[Records supplied]

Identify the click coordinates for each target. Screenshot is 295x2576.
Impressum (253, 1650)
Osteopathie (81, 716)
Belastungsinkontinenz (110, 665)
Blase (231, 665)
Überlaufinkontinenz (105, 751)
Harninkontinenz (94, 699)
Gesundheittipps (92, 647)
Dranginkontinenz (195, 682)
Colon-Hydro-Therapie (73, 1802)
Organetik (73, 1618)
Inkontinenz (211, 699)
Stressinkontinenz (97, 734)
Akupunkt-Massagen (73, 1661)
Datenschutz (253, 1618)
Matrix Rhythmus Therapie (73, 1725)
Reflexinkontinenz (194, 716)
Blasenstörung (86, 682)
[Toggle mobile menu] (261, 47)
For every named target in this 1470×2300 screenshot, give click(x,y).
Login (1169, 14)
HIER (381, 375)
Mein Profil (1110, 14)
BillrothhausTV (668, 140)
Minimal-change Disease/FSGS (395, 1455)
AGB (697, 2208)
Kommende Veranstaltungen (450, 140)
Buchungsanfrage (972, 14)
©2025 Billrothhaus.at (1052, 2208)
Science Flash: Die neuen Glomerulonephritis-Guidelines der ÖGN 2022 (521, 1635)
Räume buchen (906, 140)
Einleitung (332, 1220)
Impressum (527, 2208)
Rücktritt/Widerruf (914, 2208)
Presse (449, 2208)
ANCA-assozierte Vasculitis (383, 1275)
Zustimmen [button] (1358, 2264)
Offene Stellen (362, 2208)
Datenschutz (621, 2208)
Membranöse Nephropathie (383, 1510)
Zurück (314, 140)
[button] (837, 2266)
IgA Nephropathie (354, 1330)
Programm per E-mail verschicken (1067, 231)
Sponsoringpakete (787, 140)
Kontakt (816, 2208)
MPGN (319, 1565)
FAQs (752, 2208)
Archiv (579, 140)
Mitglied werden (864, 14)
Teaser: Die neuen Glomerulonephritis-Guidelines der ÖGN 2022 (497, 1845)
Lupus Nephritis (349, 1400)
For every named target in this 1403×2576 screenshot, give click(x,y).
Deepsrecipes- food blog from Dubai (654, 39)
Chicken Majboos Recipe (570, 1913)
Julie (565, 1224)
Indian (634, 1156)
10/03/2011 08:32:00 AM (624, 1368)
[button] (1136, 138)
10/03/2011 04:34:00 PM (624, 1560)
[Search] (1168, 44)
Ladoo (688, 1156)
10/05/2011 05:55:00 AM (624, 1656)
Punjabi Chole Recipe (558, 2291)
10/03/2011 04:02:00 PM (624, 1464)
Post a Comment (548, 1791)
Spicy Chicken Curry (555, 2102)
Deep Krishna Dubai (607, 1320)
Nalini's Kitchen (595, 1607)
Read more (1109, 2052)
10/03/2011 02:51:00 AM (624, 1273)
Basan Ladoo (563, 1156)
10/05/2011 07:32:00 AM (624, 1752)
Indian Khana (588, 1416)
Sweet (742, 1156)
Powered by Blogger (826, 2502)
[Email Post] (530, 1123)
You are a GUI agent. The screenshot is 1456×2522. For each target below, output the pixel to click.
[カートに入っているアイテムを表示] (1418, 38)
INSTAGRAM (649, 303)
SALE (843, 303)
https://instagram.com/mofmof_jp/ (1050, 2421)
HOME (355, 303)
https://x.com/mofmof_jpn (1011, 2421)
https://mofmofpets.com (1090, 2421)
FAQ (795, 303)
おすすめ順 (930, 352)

[/Records supplied]

> Instructions to follow
Begin at the first line of the material and transcribe each line exactly. End with the line containing "Blasenstörung (86, 682)", and give nothing else.

> Result
Identify the click coordinates for each target. Screenshot is 295x2576.
Impressum (253, 1650)
Osteopathie (81, 716)
Belastungsinkontinenz (110, 665)
Blase (231, 665)
Überlaufinkontinenz (105, 751)
Harninkontinenz (94, 699)
Gesundheittipps (92, 647)
Dranginkontinenz (195, 682)
Colon-Hydro-Therapie (73, 1802)
Organetik (73, 1618)
Inkontinenz (211, 699)
Stressinkontinenz (97, 734)
Akupunkt-Massagen (73, 1661)
Datenschutz (253, 1618)
Matrix Rhythmus Therapie (73, 1725)
Reflexinkontinenz (194, 716)
Blasenstörung (86, 682)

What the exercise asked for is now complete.